*** TEXT SEGMENT Section Begins ***

Bains says U.S. security agents asked him to remove turban, prompting apology from U.S. officials
Minister says incident shows what people without diplomatic passports go through
A federal cabinet minister says he was subjected to a zealous security check at a U.S. airport last year, prompting Justin Trudeau's government to follow up with the Trump administration.
Minister of Innovation, Science and Economic Development Navdeep Bains said he was flying through the Detroit Metro Airport on his way back to Toronto with his Canadian passport following an economic summit with the Michigan governor back in April 2017.
Bains told the French-language newspaper La Presse that he had already passed through the airport's regular security checks, including a metal detector, when he was asked to do further tests.
He said the agent struggled with the swab test, read a false positive and then asked him to remove his turban.

*** TEXT SEGMENT Section Ends ***

> _CHECK YOUR UNDERSTANDING_
**A.** For each statement, say whether it agrees with the article on Navdeep Bains's airport security check, and answer yes or no with the article's deciding words quoted exactly. (i) Bains was traveling from Detroit back to Toronto. (ii) Bains described the incident to an English-language newspaper. (iii) Bains was asked to remove his turban before he went through the metal detector.
**B.** Write a continuation of the article on Navdeep Bains's airport security check, beginning after its final sentence.
The records that come next have no connection to the article on Navdeep Bains's airport security check.

*** RECORDS Section Begins ***

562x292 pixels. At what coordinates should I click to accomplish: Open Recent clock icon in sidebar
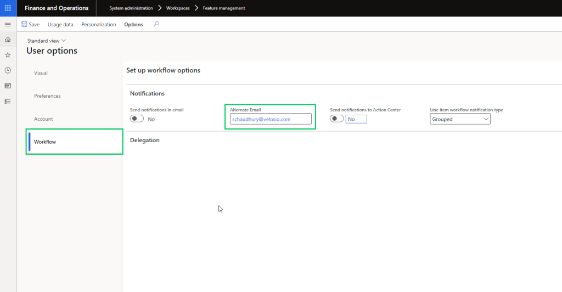pos(8,70)
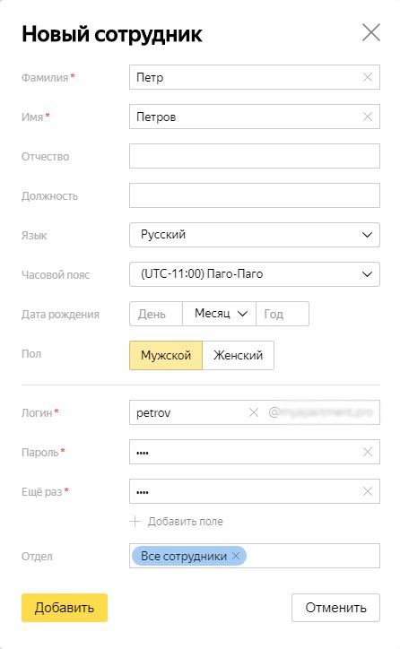Screen dimensions: 400x649
Task: Click the Добавить поле link
Action: tap(185, 522)
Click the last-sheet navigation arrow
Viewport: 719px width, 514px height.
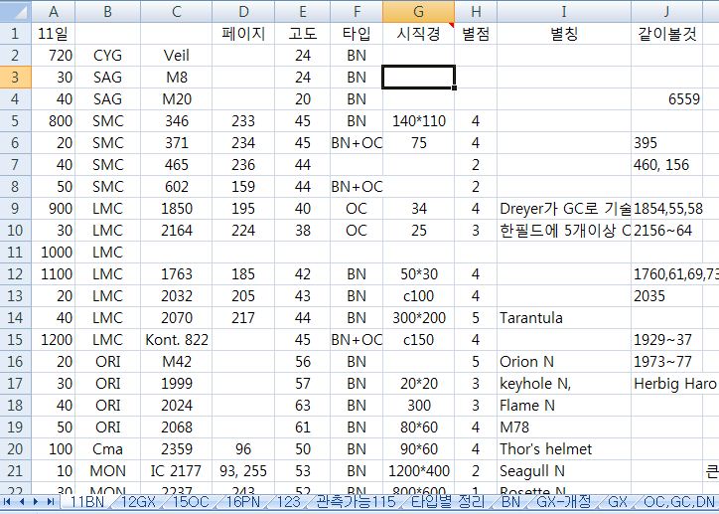tap(50, 503)
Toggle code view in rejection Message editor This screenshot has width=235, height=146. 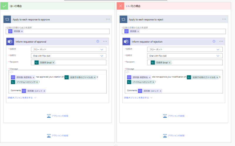pos(128,72)
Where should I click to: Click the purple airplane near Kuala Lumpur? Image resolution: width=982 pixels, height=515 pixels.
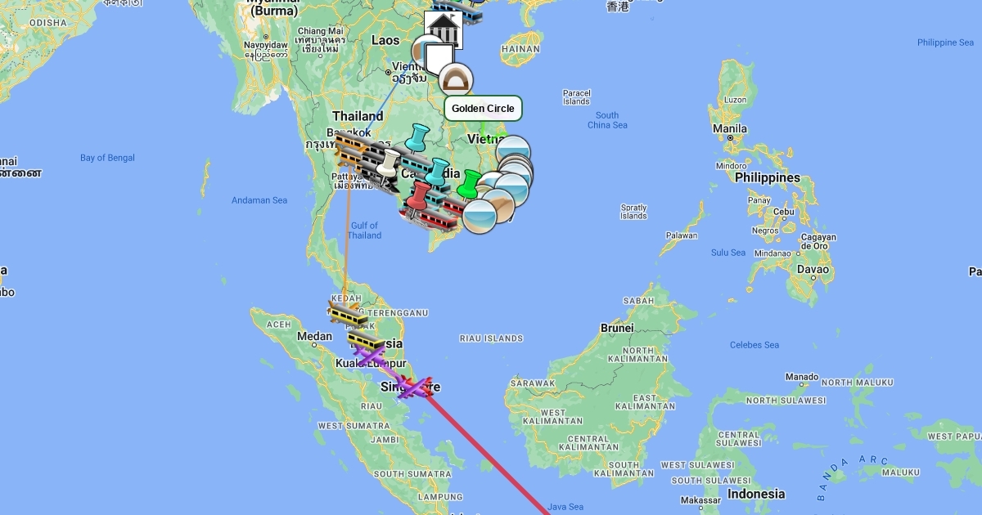(370, 355)
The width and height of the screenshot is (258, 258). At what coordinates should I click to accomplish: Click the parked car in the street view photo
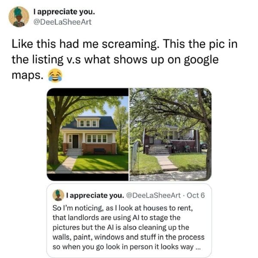(x=204, y=146)
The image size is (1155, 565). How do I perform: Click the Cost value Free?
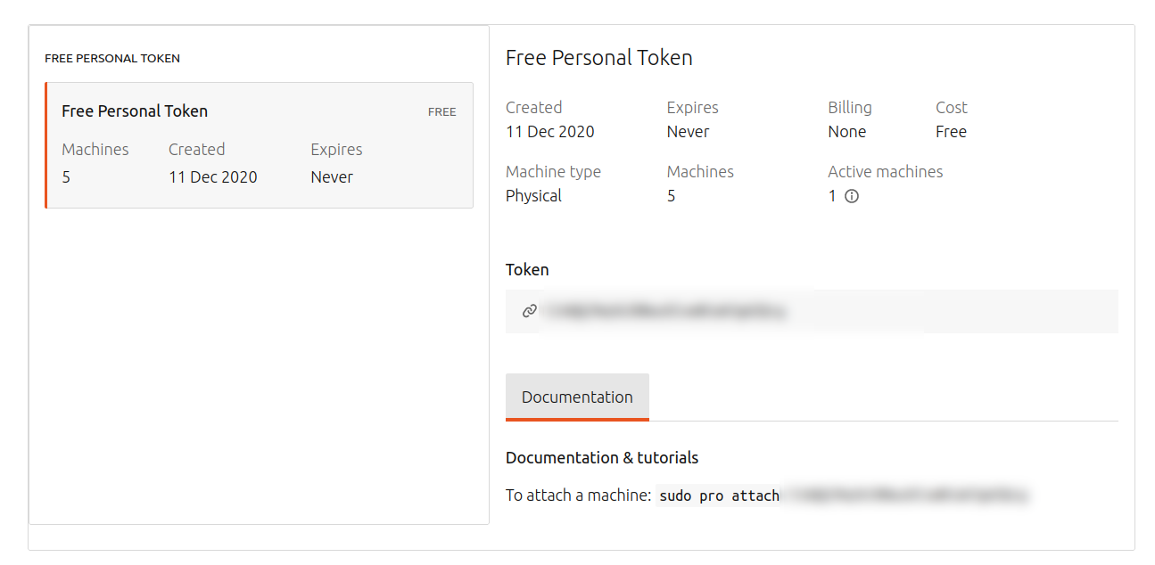(x=951, y=132)
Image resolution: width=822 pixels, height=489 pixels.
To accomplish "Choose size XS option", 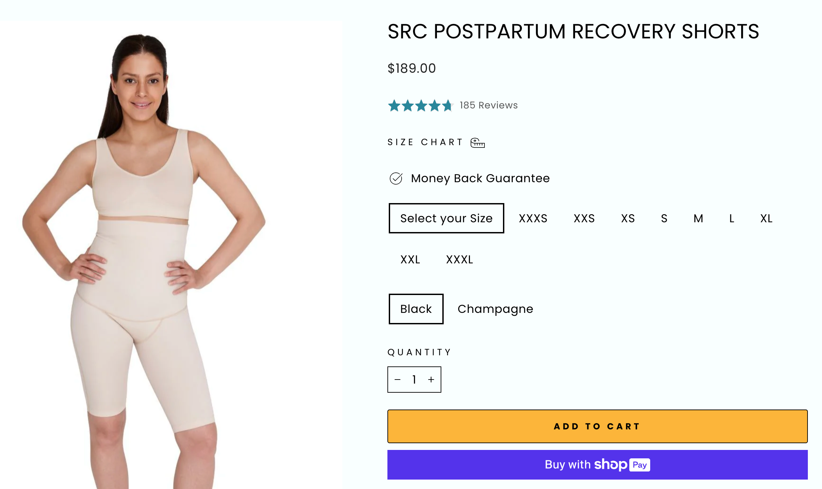I will [628, 219].
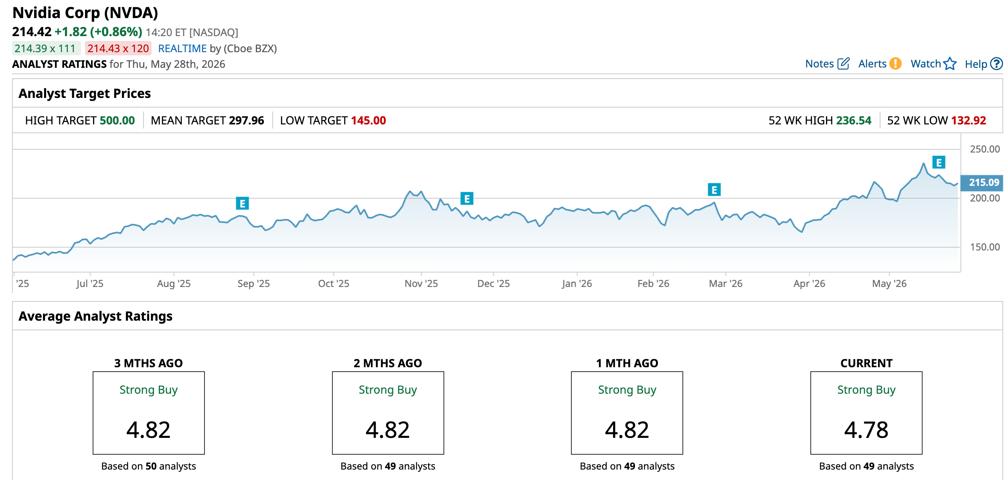Click the orange Alerts exclamation icon
1008x480 pixels.
895,63
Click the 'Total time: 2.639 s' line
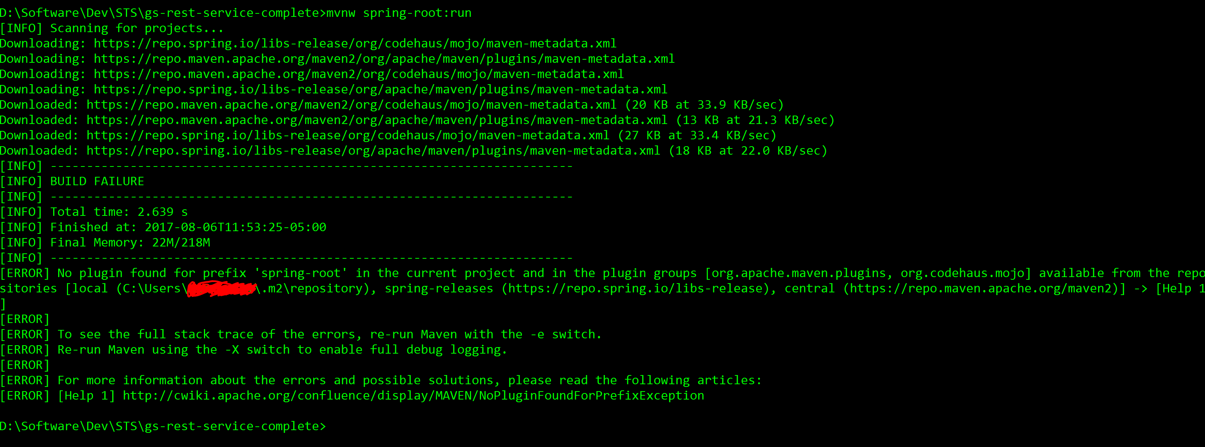1205x447 pixels. tap(119, 212)
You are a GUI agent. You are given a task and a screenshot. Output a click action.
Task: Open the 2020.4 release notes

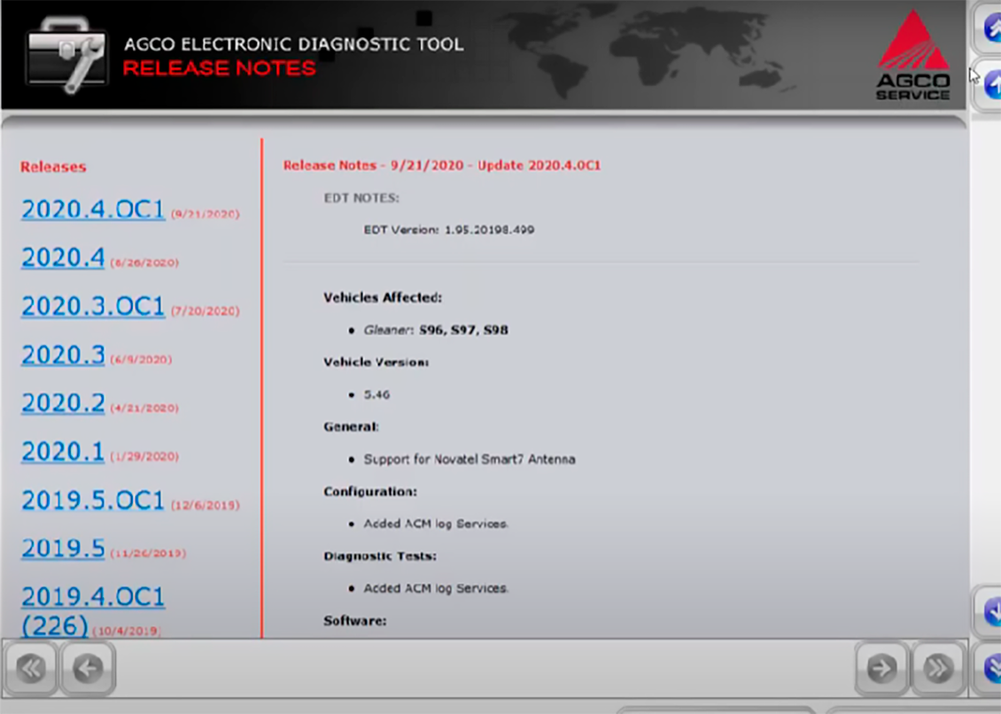[x=63, y=257]
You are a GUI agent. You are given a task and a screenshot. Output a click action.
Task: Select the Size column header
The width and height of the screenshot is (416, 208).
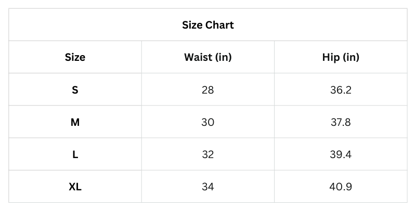point(75,57)
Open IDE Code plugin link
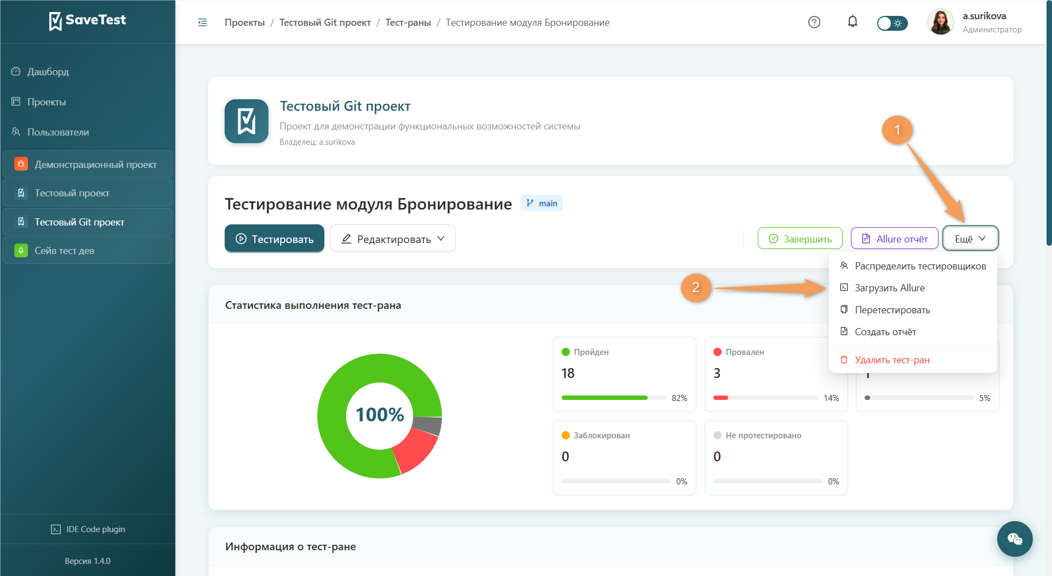The image size is (1052, 576). [x=88, y=529]
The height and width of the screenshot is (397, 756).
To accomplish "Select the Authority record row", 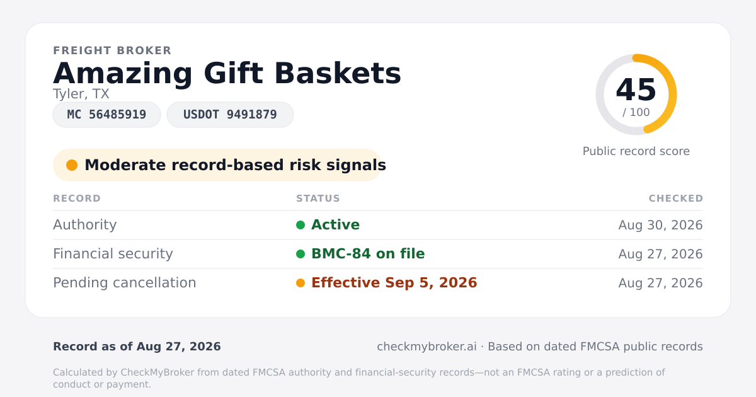I will pyautogui.click(x=378, y=225).
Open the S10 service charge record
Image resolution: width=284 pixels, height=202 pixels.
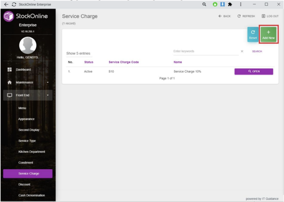pyautogui.click(x=253, y=71)
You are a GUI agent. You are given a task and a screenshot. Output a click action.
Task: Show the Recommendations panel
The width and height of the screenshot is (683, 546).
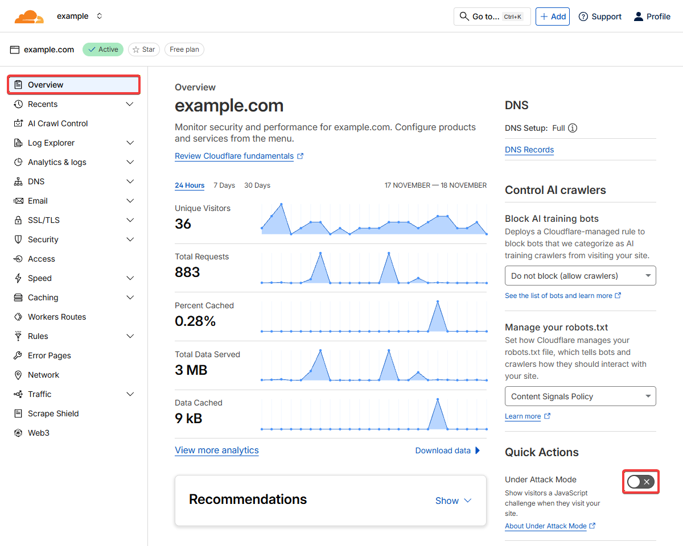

*** RECORDS Section Ends ***

> _PER-TASK OUTPUTS_
**A.**
(i) Yes: "he was flying through the Detroit Metro Airport on his way back to Toronto"
(ii) No: "Bains told the French-language newspaper La Presse"
(iii) No: "he had already passed through the airport's regular security checks, including a metal detector, when he was asked to do further tests"

**B.**
Bains said he tried to stay calm and asked the agent if there was another option. In the Sikh religion, the turban is a mandatory piece of clothing.
"I will never be asked to take off my clothes. It's the same thing. It's a piece of linen," he said.
Another request to remove turban
He said the agent agreed to perform another test, which he passed, and he was allowed to continue to his boarding gate.
But then he alleges a security agent tracked him down at his gate, 20 minutes before takeoff, and said protocol hadn't been followed and he'd have to go back to security and remove his turban.
That's when Bains said he flashed his diplomatic passport — and the agent backed off.
"I'm about to embark and you tell me to take off my turban. But, by knowing my diplomatic status, you tell me that everything is correct? This is not a satisfactory answer," he told La Presse.
Complaints to U.S. agencies
Bains said when he travels he doesn't like to reveal his cabinet position because he wants to see how things play out for people who aren't ministers or lawmakers.
He said the experience was unsettling and described the security agents as "very insistent and very difficult."
"It was very frustrating. It was unnecessary ... I felt very awkward," he told reporters in Toronto Thursday.
Bains said security is important but the incident "speaks to discrimination and discrimination happens with many people, and I'm in a very fortunate position to talk about it."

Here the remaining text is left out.